Baudrillard related this idea in Simulacra and Simulations...

"To dissimulate is to pretend not to have what one has. To simulate is to feign to have what one doesn't have. One implies a presence, the other an absence. But it is more complicated than that because simulating is not pretending: "Whoever fakes an illness can simply stay in bed and make everyone believe he is ill. Whoever simulates an illness produces in himself some of the symptoms" (Littré). Therefore, pretending, or dissimulating, leaves the principle of reality intact: the difference is always clear, it is simply masked, whereas simulation threatens the difference between the "true" and the "false," the "real" and the "imaginary." Is the simulator sick or not, given that he produces "true" symptoms? Objectively one cannot treat him as being either ill or not ill. Psychology and medicine stop at this point, forestalled by the illness's henceforth undiscoverable truth. For if any symptom can be "produced," and can no longer be taken as a fact of nature, then every illness can be considered as simulatable and simulated, and medicine loses its meaning since it only knows how to treat "real" illnesses according to their objective causes.
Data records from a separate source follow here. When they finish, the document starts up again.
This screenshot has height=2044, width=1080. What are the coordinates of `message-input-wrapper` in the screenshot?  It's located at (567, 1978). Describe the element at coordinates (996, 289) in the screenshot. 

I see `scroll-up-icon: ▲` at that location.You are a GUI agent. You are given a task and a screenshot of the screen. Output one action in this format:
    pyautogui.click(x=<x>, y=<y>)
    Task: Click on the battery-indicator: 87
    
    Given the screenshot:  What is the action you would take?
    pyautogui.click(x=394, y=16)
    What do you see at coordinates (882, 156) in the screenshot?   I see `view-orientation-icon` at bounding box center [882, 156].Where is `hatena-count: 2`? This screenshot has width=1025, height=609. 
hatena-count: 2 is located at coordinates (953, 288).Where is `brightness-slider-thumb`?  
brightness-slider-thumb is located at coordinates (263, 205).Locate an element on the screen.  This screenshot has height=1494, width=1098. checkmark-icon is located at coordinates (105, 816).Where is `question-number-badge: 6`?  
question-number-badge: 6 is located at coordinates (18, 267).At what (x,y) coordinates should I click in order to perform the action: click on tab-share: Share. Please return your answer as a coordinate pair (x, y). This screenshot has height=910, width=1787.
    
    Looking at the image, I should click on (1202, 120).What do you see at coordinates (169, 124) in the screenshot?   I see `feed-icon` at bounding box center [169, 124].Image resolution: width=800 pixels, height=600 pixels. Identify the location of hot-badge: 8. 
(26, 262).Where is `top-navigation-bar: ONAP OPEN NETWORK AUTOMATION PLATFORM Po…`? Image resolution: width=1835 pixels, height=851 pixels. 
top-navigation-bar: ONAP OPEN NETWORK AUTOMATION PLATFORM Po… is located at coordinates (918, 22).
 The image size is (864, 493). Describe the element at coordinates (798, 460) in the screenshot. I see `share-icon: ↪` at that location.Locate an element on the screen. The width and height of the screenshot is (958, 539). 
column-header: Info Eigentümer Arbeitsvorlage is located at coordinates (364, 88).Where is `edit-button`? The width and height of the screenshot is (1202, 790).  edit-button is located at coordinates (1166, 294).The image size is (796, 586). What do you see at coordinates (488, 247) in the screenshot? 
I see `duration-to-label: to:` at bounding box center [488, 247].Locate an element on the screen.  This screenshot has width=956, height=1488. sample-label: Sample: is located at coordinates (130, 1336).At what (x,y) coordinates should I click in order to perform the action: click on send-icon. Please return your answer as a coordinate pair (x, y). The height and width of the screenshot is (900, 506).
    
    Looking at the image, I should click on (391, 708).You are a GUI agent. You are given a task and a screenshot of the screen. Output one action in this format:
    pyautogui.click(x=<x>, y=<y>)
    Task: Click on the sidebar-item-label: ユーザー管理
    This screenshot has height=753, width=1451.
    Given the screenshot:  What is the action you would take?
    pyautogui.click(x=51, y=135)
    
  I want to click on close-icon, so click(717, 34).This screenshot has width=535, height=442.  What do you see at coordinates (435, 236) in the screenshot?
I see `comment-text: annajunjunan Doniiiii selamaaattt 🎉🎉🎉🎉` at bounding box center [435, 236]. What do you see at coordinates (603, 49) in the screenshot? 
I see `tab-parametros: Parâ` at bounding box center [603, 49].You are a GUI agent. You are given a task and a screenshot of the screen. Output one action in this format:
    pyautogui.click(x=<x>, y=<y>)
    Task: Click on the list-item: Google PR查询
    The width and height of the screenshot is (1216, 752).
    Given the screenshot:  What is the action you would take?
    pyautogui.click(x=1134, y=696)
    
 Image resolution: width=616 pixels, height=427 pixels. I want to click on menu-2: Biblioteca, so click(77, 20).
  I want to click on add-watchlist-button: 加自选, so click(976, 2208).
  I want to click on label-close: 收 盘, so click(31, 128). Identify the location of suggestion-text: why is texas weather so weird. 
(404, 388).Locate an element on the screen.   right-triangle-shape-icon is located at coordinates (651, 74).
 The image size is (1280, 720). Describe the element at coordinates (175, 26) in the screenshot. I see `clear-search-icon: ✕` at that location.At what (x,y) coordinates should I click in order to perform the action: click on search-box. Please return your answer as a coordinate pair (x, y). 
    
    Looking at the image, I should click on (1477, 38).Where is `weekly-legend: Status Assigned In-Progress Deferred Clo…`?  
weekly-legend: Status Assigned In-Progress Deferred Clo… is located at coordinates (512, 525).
Psychosomatics evolves in a dubious manner at the borders of the principle of illness. As to psychoanalysis, it transfers the symptom of the organic order to the unconscious order: the latter is new and taken for "real" more real than the other – but why would simulation be at the gates of the unconscious? Why couldn't the "work" of the unconscious be "produced" in the same way as any old symptom of classical medicine? Dreams already are."